Work required:
From the entries below, please gather each line containing the string "handle".

Stored data
▼

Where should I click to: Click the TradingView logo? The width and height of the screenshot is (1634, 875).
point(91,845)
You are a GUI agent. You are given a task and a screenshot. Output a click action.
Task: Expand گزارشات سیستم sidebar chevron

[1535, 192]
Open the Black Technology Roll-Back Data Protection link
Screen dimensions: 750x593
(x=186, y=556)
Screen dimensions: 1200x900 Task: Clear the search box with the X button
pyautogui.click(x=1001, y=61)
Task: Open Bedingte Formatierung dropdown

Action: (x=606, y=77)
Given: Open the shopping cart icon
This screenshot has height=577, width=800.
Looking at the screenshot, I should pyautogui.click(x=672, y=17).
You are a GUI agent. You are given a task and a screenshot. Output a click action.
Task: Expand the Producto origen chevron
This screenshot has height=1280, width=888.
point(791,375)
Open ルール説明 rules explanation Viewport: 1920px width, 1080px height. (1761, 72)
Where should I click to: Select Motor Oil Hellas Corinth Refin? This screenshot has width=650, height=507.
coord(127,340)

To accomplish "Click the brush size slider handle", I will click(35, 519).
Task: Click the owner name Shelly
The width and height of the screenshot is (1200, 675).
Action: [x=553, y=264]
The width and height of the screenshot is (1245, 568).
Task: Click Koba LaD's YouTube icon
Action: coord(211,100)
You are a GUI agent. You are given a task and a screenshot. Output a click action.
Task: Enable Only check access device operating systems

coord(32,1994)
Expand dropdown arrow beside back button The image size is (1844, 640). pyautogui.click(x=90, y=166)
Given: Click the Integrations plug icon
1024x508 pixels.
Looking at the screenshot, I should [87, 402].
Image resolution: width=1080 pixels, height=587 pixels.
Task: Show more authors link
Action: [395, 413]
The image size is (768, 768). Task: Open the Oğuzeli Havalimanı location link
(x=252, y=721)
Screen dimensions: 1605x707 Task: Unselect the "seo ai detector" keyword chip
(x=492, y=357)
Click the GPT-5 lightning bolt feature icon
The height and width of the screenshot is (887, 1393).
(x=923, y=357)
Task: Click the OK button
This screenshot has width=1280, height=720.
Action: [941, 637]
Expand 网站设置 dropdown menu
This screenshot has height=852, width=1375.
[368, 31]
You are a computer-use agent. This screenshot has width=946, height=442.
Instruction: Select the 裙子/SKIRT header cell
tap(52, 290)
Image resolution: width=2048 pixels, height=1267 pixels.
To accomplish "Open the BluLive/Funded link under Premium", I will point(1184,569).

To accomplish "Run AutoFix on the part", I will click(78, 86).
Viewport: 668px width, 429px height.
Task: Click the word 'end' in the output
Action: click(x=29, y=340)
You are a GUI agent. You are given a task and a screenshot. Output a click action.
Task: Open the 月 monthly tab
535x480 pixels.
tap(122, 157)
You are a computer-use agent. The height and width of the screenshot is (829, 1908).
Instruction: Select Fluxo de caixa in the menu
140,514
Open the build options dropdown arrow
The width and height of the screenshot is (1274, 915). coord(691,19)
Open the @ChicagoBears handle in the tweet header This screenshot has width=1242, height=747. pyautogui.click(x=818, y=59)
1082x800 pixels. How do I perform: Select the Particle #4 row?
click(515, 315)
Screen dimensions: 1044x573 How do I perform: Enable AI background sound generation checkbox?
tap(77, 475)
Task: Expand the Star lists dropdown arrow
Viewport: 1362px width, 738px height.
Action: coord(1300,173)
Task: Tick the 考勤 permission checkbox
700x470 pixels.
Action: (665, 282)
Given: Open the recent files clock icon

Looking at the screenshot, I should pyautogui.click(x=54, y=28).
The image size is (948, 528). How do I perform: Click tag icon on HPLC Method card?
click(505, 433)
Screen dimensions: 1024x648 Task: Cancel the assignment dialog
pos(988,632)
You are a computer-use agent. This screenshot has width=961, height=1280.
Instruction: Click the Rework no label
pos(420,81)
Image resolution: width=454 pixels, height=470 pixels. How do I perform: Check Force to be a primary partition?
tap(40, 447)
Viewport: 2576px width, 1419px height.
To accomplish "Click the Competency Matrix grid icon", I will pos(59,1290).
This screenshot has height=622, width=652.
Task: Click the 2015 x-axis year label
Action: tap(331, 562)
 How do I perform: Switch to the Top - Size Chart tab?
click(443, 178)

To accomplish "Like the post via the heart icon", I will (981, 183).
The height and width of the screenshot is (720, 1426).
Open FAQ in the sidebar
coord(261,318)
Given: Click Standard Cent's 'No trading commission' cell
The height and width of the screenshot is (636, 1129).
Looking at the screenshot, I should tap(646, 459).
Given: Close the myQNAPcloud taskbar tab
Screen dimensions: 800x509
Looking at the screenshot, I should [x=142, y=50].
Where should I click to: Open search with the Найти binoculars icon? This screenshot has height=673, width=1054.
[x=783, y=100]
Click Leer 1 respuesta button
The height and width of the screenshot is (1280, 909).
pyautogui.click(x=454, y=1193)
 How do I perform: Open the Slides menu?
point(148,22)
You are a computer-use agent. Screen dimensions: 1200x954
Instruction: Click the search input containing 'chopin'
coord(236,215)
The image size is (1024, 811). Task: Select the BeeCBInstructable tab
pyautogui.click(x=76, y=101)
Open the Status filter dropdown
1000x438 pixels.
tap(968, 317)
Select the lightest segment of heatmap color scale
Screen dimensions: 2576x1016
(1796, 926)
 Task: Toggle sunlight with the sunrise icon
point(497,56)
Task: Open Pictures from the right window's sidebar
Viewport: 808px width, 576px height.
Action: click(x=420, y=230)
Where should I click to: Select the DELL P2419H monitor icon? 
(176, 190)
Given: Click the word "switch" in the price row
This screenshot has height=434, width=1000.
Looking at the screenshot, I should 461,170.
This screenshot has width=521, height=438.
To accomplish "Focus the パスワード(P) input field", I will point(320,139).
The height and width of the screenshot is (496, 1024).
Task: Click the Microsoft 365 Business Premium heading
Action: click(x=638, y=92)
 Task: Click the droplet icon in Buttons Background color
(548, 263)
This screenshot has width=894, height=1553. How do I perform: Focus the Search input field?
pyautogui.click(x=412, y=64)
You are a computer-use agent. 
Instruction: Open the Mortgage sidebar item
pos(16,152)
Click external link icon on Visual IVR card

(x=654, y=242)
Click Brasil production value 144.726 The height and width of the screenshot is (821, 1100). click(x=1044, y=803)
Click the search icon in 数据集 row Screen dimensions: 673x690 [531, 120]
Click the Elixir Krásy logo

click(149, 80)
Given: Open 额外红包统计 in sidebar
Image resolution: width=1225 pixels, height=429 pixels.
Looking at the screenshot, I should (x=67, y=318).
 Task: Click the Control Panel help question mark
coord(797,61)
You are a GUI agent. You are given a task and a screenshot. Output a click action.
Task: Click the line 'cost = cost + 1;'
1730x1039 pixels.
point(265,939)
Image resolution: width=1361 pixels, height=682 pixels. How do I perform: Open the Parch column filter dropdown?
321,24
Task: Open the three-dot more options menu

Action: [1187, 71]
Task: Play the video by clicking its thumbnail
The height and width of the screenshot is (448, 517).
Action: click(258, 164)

▲

Task output:
To accomplish "Click the brush size slider handle", I will click(35, 519).
Open the @ChicagoBears handle in the tweet header This screenshot has width=1242, height=747. pyautogui.click(x=818, y=59)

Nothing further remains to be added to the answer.